▶ [Action item]
Reproduce the passage about returning to Crabtree word for word, starting with "While the animals" and going on through "hold me here.".

Returning to Crabtree
I’ve been quiet. I’ve contemplated not sharing this update, hiding the pain and grief, pretending everything is okay.
But life isn’t like that for anyone, is it?
I know this will take me a long time to heal from and I’ve only begun to dipped my toe into this pool I wish I never knew existed.
An event happened in my life that has devastated me in ways I’ve never experienced before, and I’m still struggling to process the suddenness, the severity, the feeling of violated trust, and the swiftness with which every promise seemed to be blown out of reality.
The result, as I write this, is that we’ve returned to the farm at Crabtree.
There’s a particular kind of silence that follows heartbreak. Not the peaceful kind. The kind that rattles around inside your ribs and roars loudly in your mind silencing the stillness you are searching for.
While the animals still need feeding, while life keeps tapping you on the shoulder asking, well… what now?
I’ve been quiet. I’ve been trying to exist.
I’m back to this farm that feels like it’s more mocking than comforting to me. I’m back to the hills that have seen me stunned before, though I never expected them to see me this broken. I’m hoping that, in time, I’ll rediscover that this place somehow still knows how to help put me back together and hold me here.
Until I can feel that, I have immense gratitude for the people who have held me while I shift shapes through the weeks it's taken to write this. I feel like wet sand with no structure of bones.
They have kept simply moving with me to keep me in place. I will never be able to repay you. I feel so grateful, so valued. Thank you.

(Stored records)
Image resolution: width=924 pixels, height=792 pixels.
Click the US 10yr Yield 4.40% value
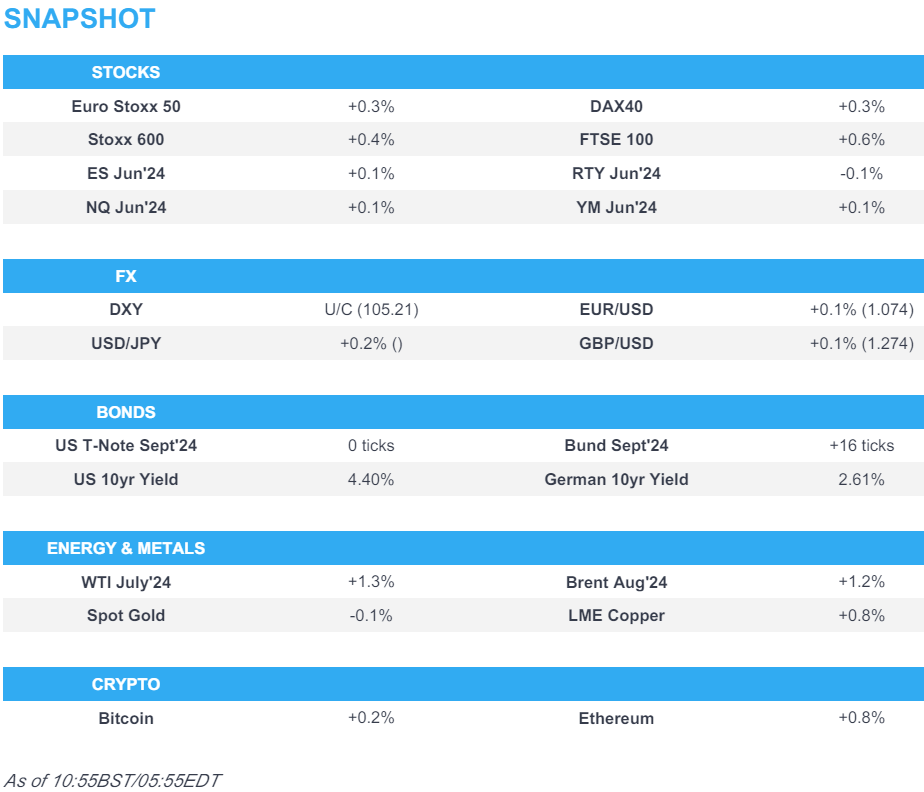(x=371, y=480)
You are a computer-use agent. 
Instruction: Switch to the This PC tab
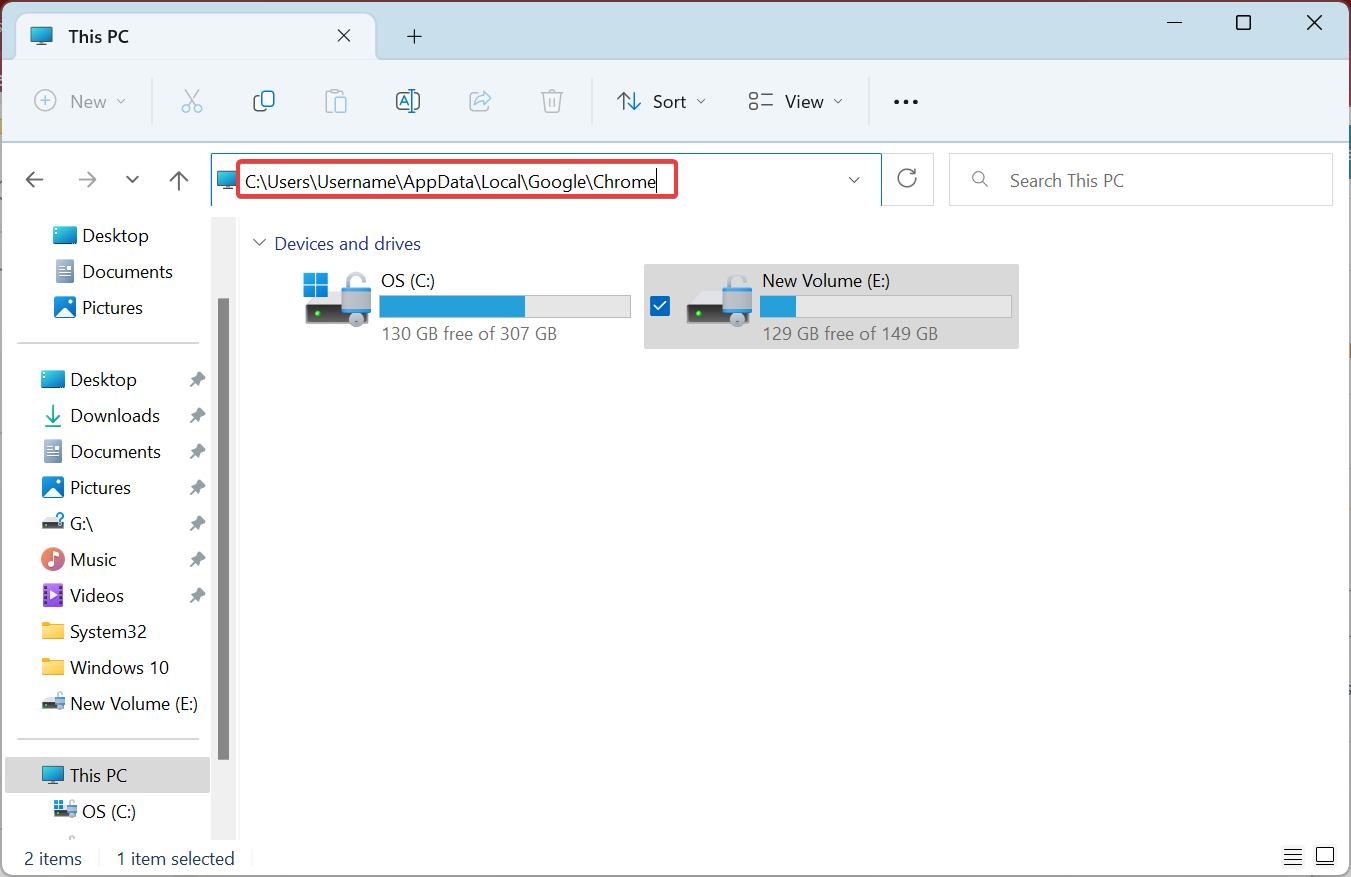coord(150,36)
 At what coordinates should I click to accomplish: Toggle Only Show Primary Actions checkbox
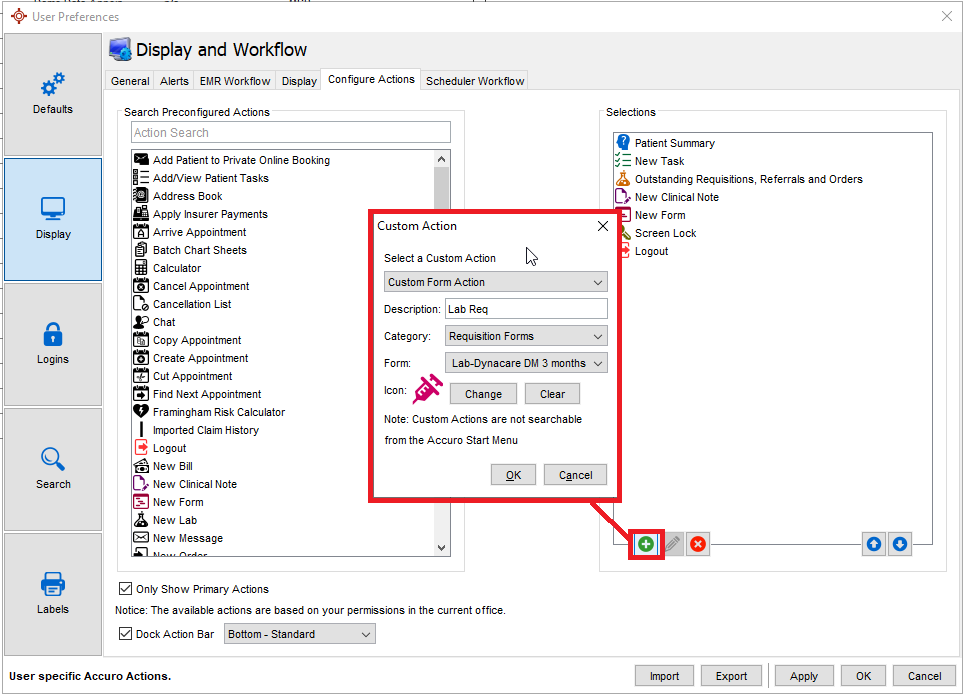126,589
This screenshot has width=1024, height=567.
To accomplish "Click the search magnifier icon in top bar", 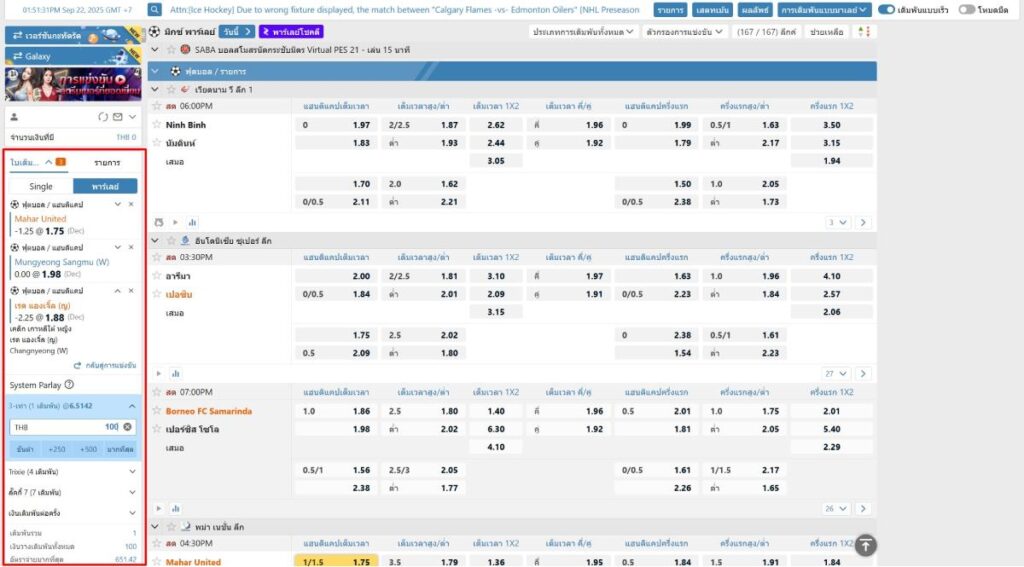I will coord(156,10).
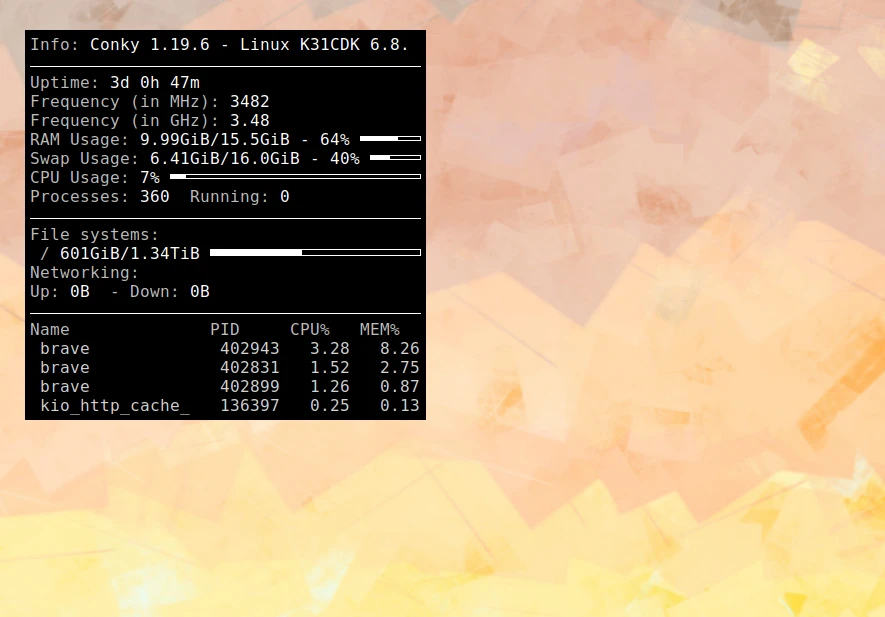The width and height of the screenshot is (885, 617).
Task: Click the MEM% column header
Action: point(379,330)
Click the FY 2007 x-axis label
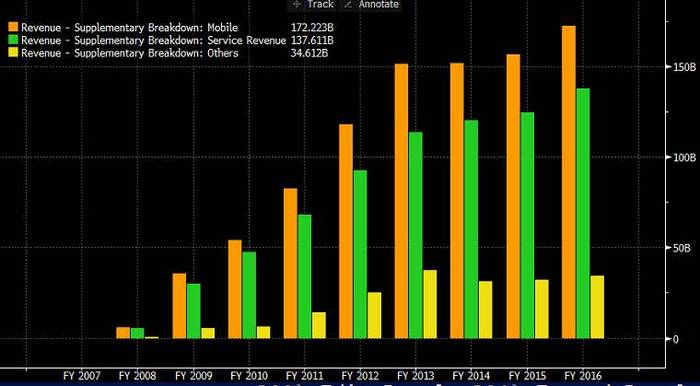 [x=82, y=376]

▶ [Answer box]
While the animals still need feeding, while life keeps tapping you on the shoulder asking, well… what now?
I’ve been quiet. I’ve been trying to exist.
I’m back to this farm that feels like it’s more mocking than comforting to me. I’m back to the hills that have seen me stunned before, though I never expected them to see me this broken. I’m hoping that, in time, I’ll rediscover that this place somehow still knows how to help put me back together and hold me here.